340 Royal Poinciana Way
Suite M333
Palm Beach

Above: Installation View, Roy Lichtenstein, March 18 – April 11, 2021, Pace Gallery, Palm Beach © Estate of Roy Lichtenstein

Pace Gallery is pleased to present a solo exhibition of ten works by Roy Lichtenstein at the gallery’s seasonal location in Palm Beach, FL. Bringing together a selection of rarely seen works, this presentation features collage, drawing, painting, and sculpture from the 1970s and ‘80s, in particular showcasing Lichtenstein’s return to the iconic theme of the brushstroke across a range of different media.

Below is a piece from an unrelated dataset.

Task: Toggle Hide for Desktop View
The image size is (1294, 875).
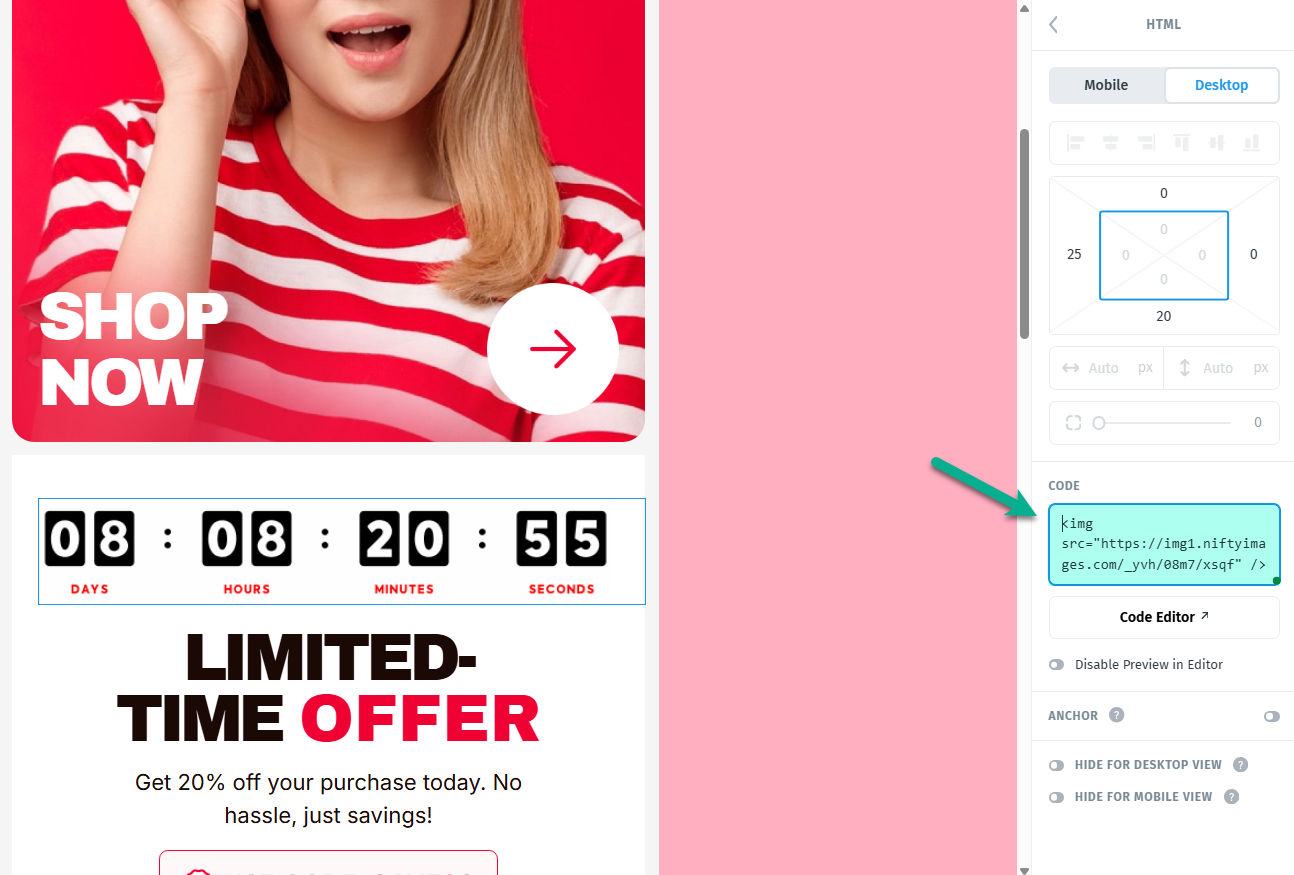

Borrowing from the signs and symbols of mass culture while mining images from media, advertisements, and commercial illustrations, Lichtenstein developed a singular Pop idiom that playfully challenged the boundaries of “high art” and “low culture.” Over the course of a five-decade career, Lichtenstein’s bold and graphic work was characterized by a probing investigation into the nature of art itself. Rendered in a striking, high-impact style achieved through the use of his signature Ben-Day dot patterning, Lichtenstein’s work challenged notions of visual perception, compositional illusion, and modes of representation. An antidote to the spontaneity of the artist’s hand, his disciplined and controlled use of line imitated the mechanical reproduction and cool artifice of mass-produced imagery.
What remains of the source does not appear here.